RR Sabha has been conducting music competitions since 1984 to encourage students learning both vocal and instrumental music. The Sabha has been conferring the coveted title "SANGEETHA SRI" to the outstanding competitor in senior age group from 1991 onwards. Some of the present frontline performers of Carnatic music would have been given this award in the starting days of their career.
Mr. A. Natarajan, former Chennai station Director of Doordarshan observed in a function at the Sabha in 2008, that "RR Sabha had been supporting aspiring singers in tier II cities and providing a chance to the music-lovers of the city to attend the concerts of ace musicians."

At the inauguration of the centenary celebrations of the Rasika Ranjani Sabha, on 16 May 2015, a special function was organised to release a special postmark and special envelope by the Indian Post. The speakers paid rich tributes to Natesa Iyer for his outstanding contribution to the promotion of drama, art, and culture and recalled his efforts to provide opportunities to the young drama artists and musicians, realising the impact of fine arts on the mind and soul of the masses. Mr. G. Natarajan, Director of Postal Services (Central region), noted that Natesa Iyer had groomed great artists, including S.G. Kittappa, M.K. Thiyagaraja Bhagavathar, and T.R. Mahalingam. The late Natesa Iyer had taken a long-term vision by founding the sabha. The sabha had groomed a number of artists in their early career to such an extent that they turned to be popular artists later. It was stated that the RR sabha formed part of the history of Tiruchi.

The only survivor of FG Natesa Iyer's children, Mrs. Padma Swaminathan, aged 97 then, was present on the occasion.

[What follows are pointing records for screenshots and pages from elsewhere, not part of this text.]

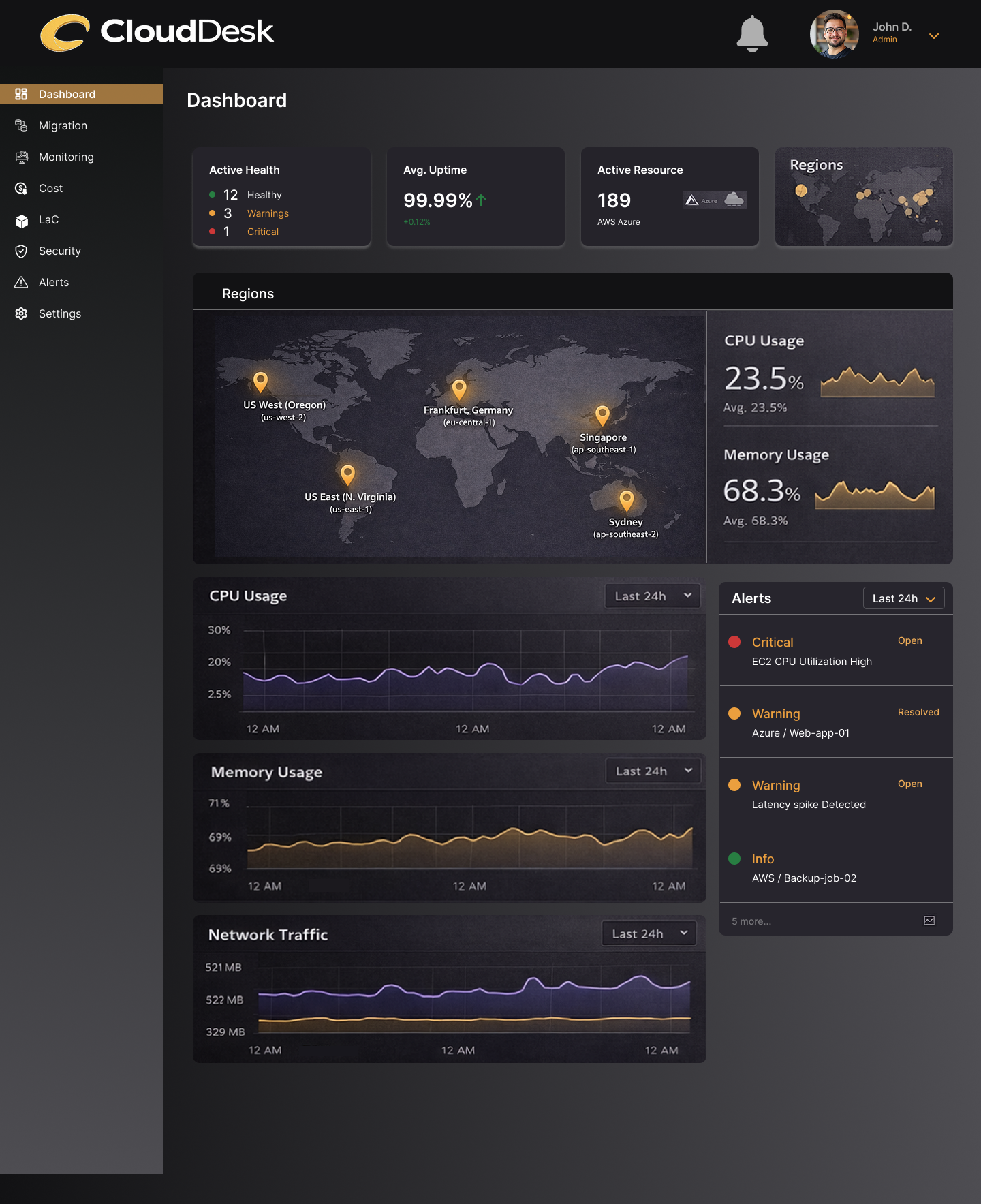Expand the John D. account dropdown
981x1204 pixels.
click(x=934, y=36)
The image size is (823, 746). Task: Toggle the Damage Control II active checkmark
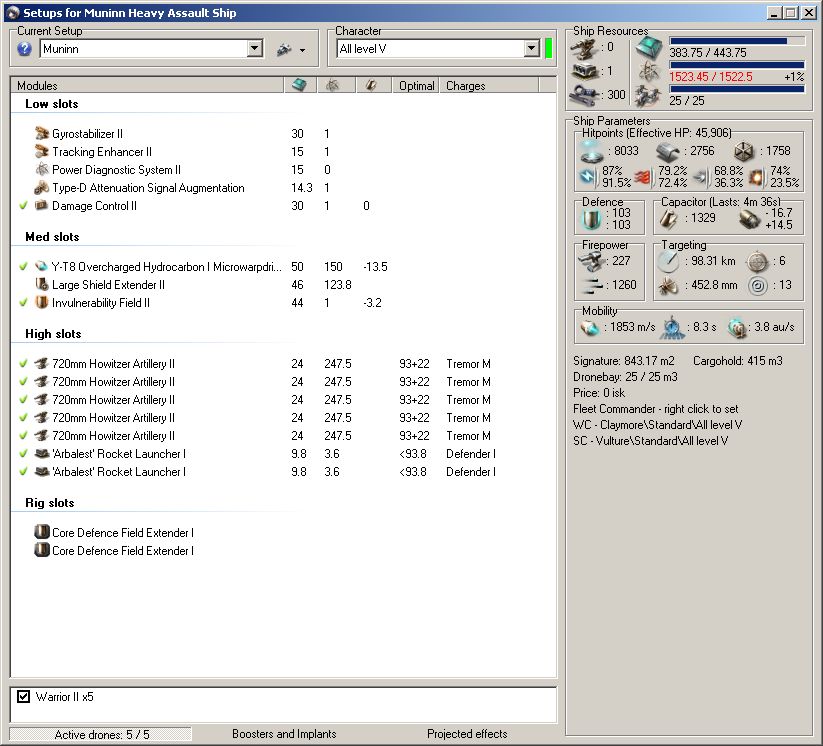click(23, 206)
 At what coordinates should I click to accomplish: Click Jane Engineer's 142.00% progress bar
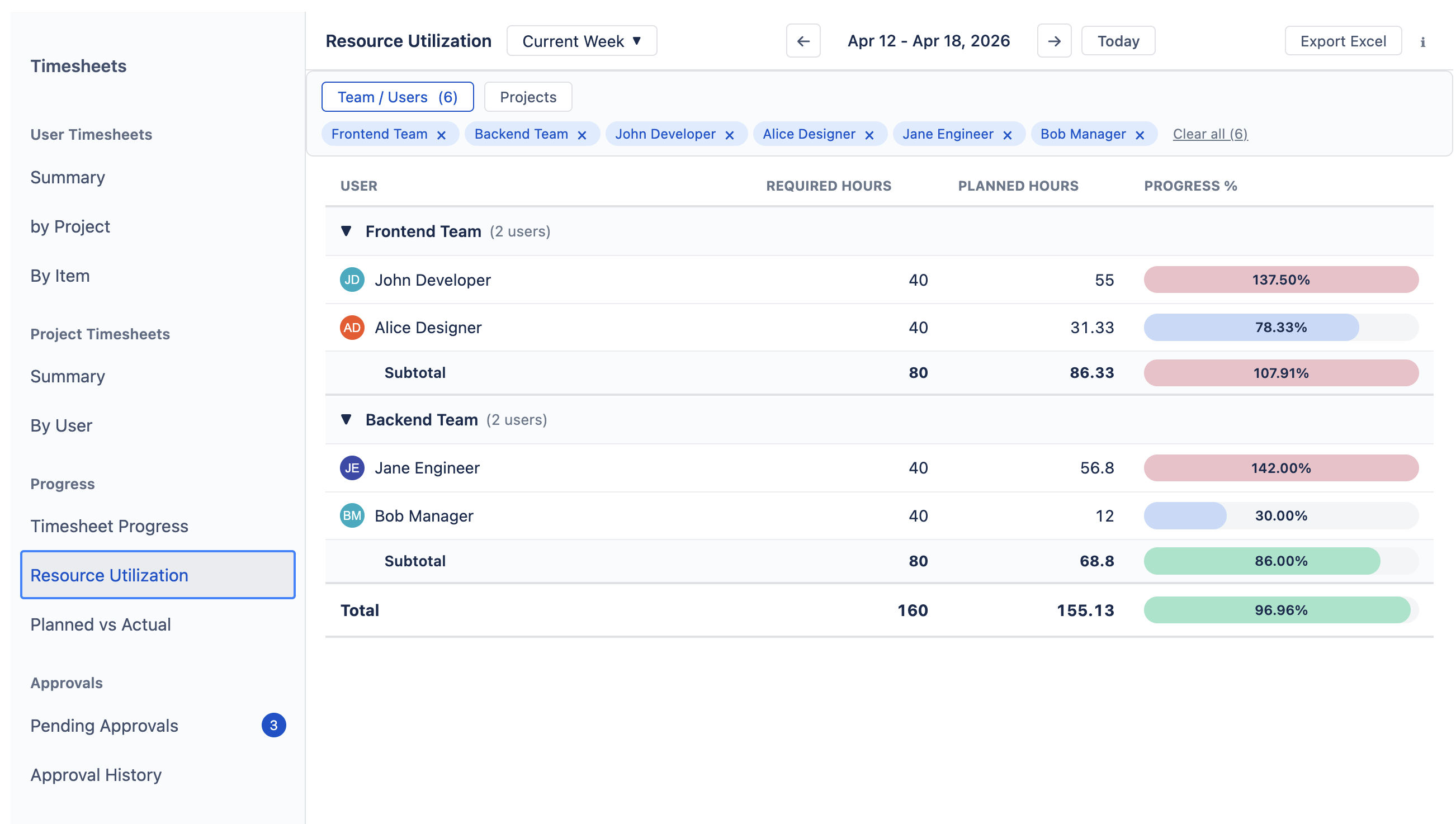pyautogui.click(x=1281, y=468)
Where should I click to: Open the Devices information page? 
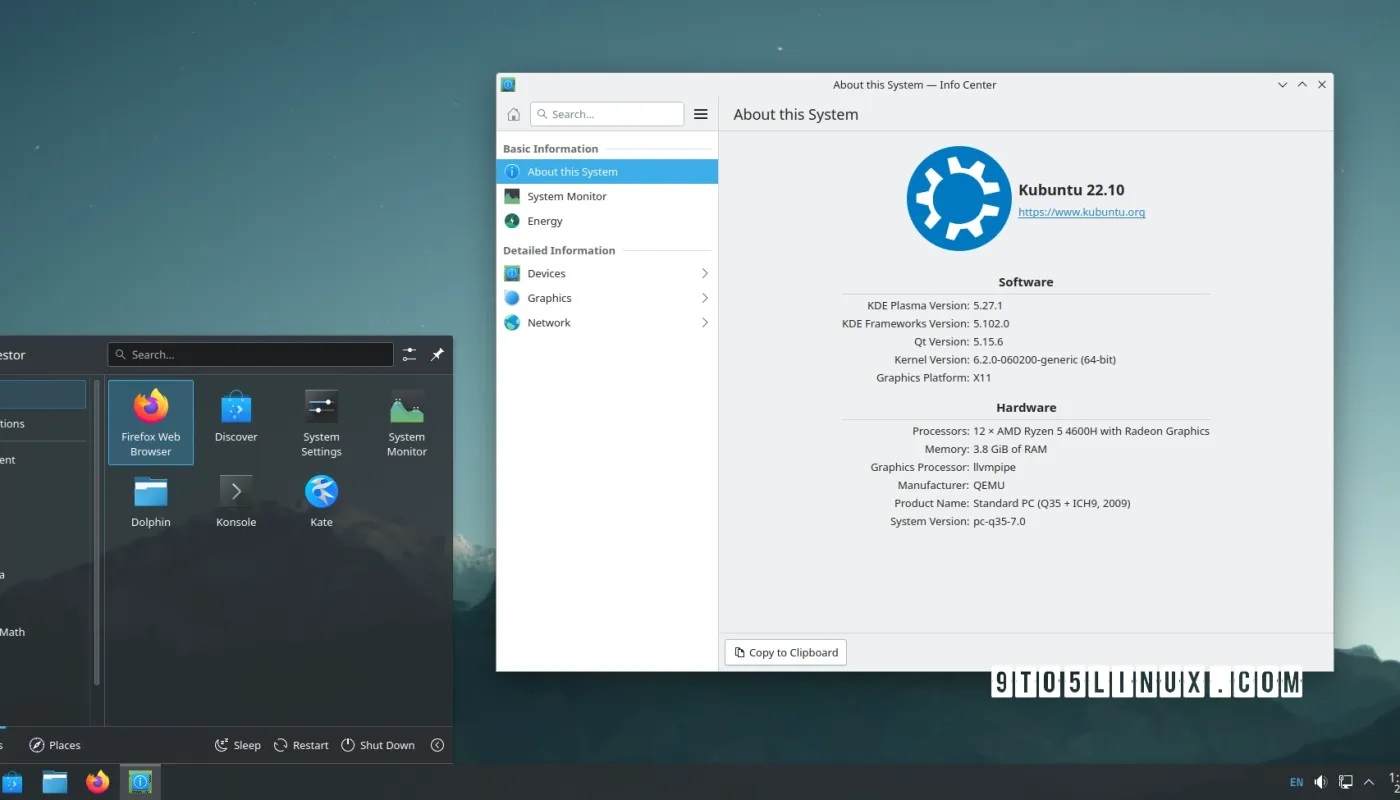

The valedictory function of the centenary celebration, on Saturday 2 April 2016, saw more praise for the Rasika Ranjani Sabha. The role being played by Rasika Ranjani Sabha in promoting art and culture was highlighted by speakers. They said the sabha has set a new trend in conservation and promotion of art and culture among the different age groups.
Chitra Visweswaran, member secretary, Tamil Nadu Iyal Isai Nataka Mandram, delivered the valedictory address. She summed up the achievements of the Rasika Ranjani Sabha thus:
"Apart from honouring artistes, the sabha has been instrumental in recognising the services of institutions by presenting awards or citation to All India Radio and Tiruchi District Drama Artistes Association.
The sabha had not confined itself to any particular art but has been encouraging artistes belonging to different planes such as Hari Katha discourse exponents, kaniyan koothu, Nama sangeerthanam and various dying arts.
The sustained effort by the Sabha for over a century in organising concerts and encouraging artistes was its specific achievement". M. S. Mohamed Masthan, noted drama artiste, observed in this valedictory function, "The sabha has been a catalyst for the drama artistes in nurturing their talents and the annual week-long drama festival has been a gift to the artistes".

Next to Chennai, Tiruchi has (become) a prominent seat of promoting art and culture among the Tier II cities in the state.